Per coloro che non sanno cosa sia o di cosa parli questa meravigliosa serie (ah, anime peccatrici che non siete altro), Castlevania nacque nel lontano 1986 come un misto tra platform e picchiaduro a scorrimento. Nei panni del cacciatore di vampiri Simon Belmont, armato della leggendaria frusta Vampire Killer, in possesso del clan Belmont da generazioni, si dovevano fronteggiare le forze del Conte Dracula emerse dalle ombre, e infine sconfiggere il signore del castello in persona.

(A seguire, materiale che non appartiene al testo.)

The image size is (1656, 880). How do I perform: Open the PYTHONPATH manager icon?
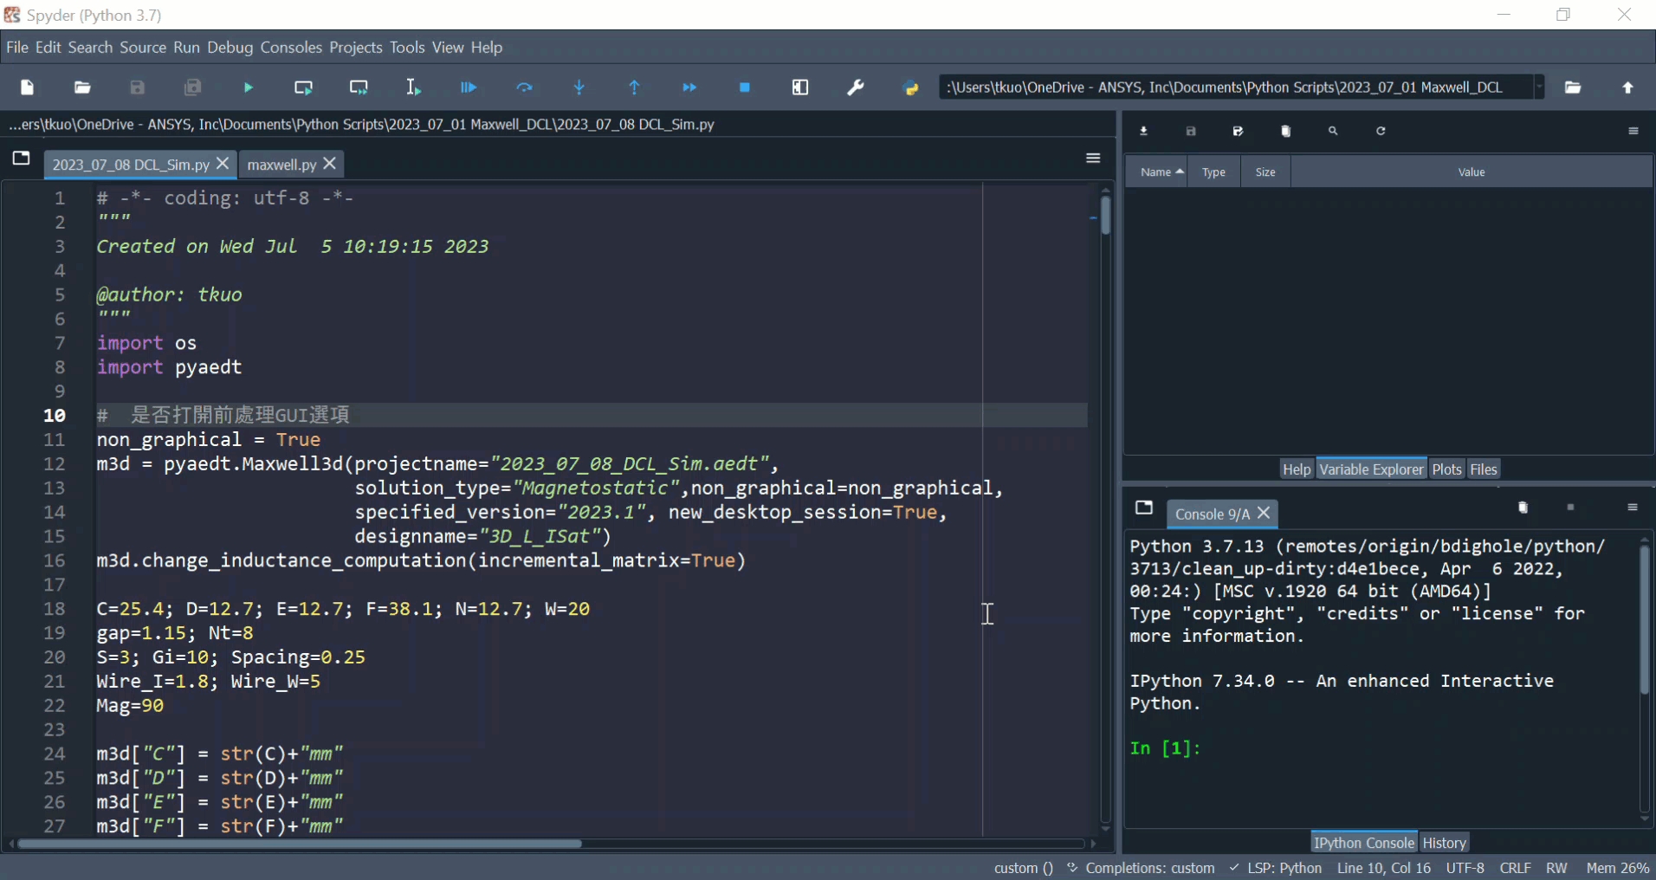911,87
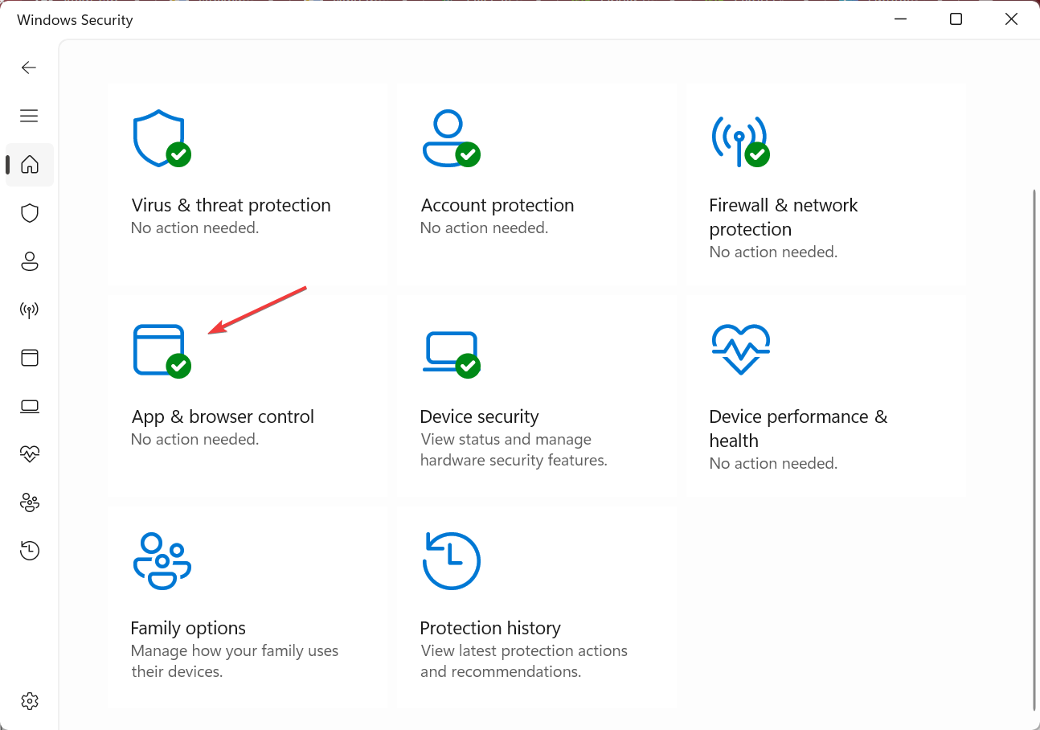Viewport: 1040px width, 730px height.
Task: Select sidebar device security laptop icon
Action: click(x=30, y=406)
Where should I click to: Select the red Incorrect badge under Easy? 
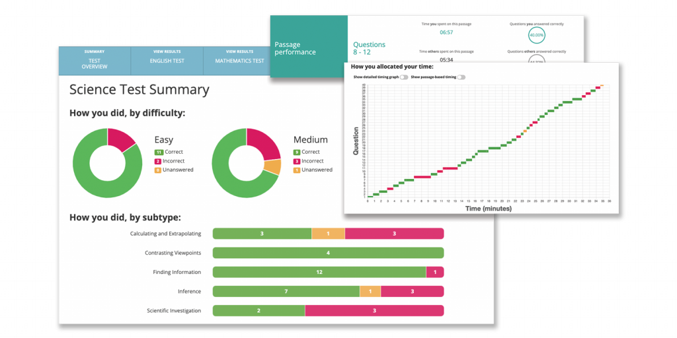point(158,161)
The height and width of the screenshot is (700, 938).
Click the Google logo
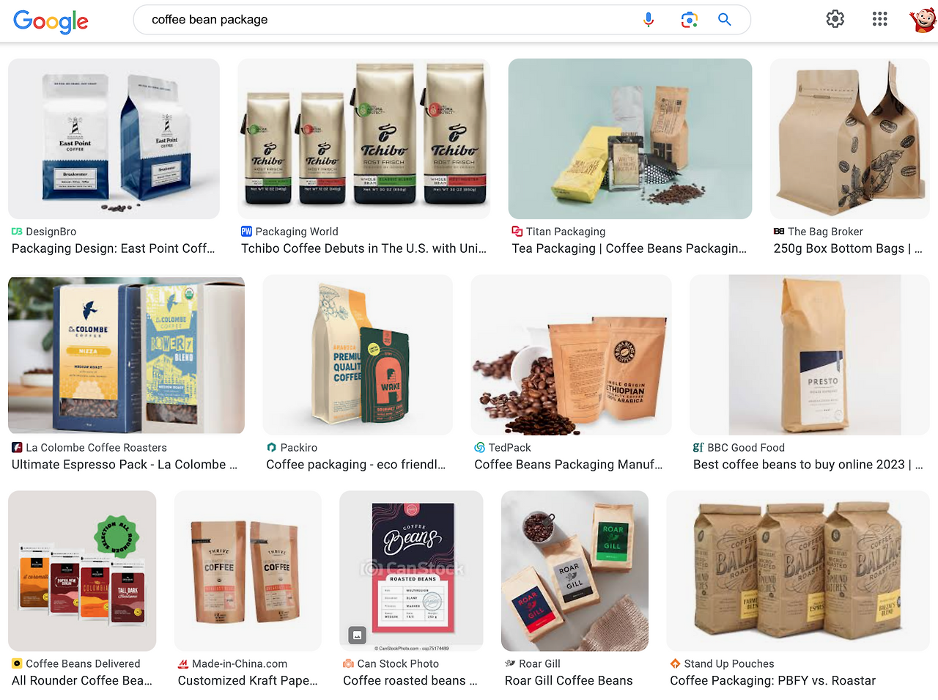(x=51, y=21)
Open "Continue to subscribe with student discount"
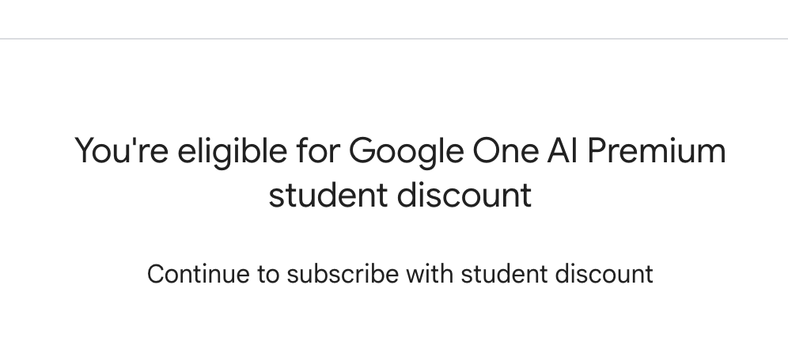The image size is (788, 342). (400, 274)
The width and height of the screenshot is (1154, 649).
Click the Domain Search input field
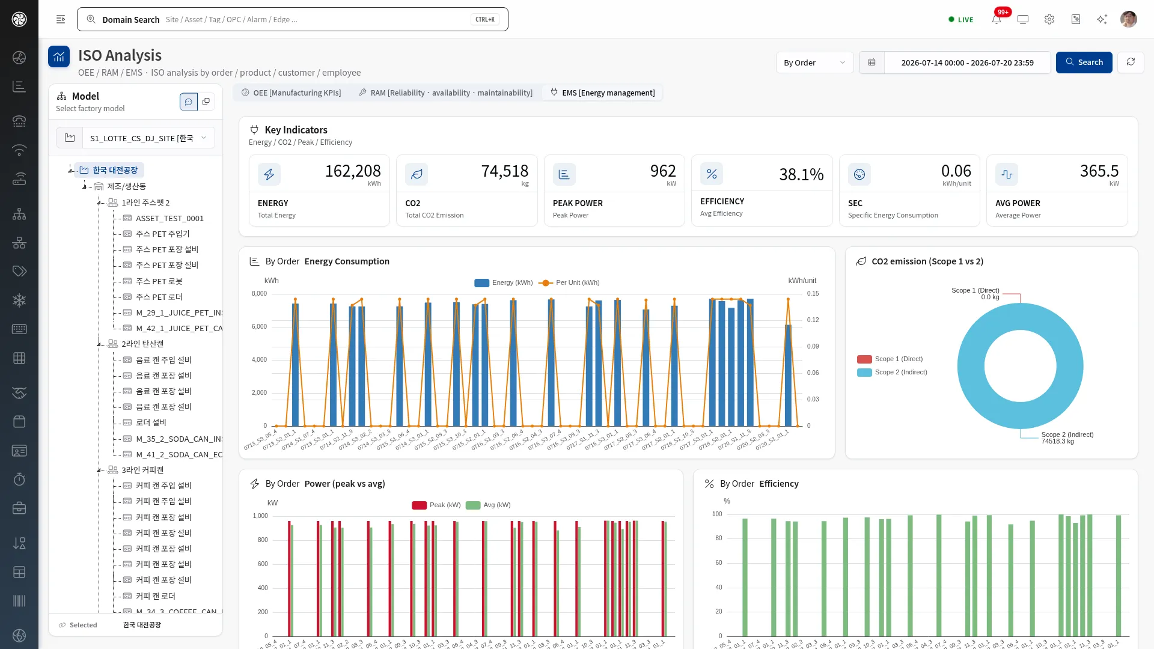coord(293,19)
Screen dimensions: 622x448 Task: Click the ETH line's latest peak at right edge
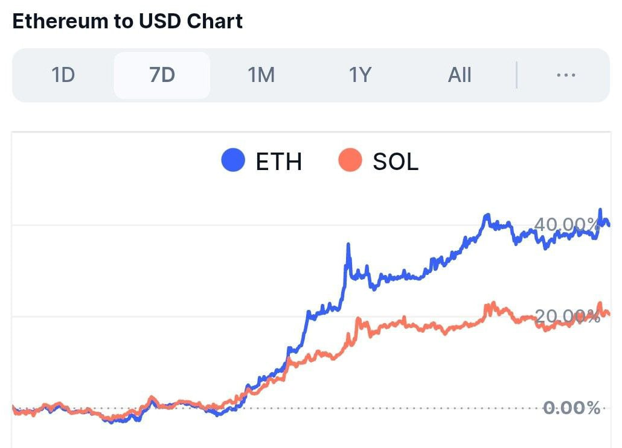tap(600, 210)
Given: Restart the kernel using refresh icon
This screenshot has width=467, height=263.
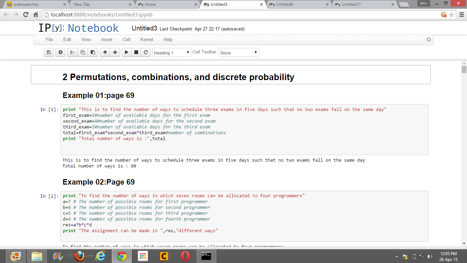Looking at the screenshot, I should [x=146, y=52].
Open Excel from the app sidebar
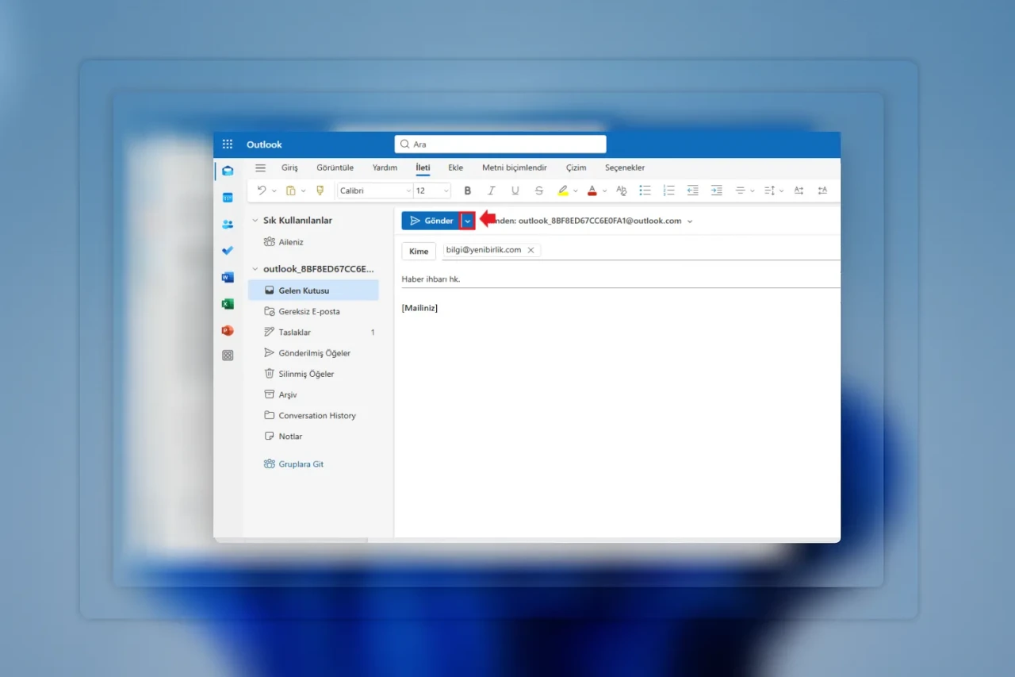 point(228,303)
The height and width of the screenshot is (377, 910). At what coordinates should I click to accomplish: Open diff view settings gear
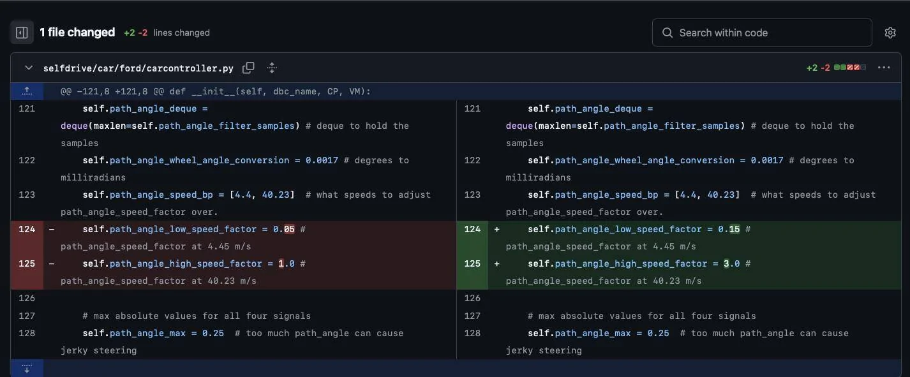point(890,33)
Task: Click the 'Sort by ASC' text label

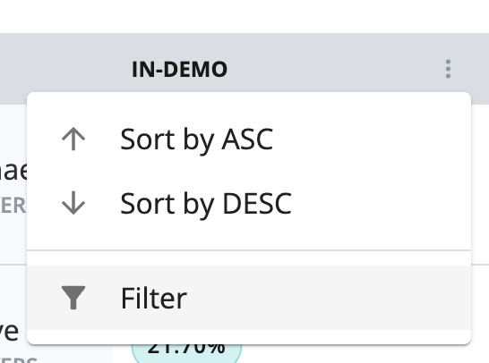Action: click(x=197, y=139)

Un successo che vide svariati seguiti su varie piattoforme, con altri protagonisti, ma tutti con lo scopo in comune di fronteggiare il malvagio conte Dracula, ogni volta tornato dal regno del male per poter realizzare le proprie ambizioni di potere. Infine, la saga è approdata anche su PS2 col titolo di Castlevania: Lament of Innocence, in una veste grafica nuova e in un mondo 3D (mentre generalmente la saga è da sempre stata ambientata su magnifici sfondi bidimensionali).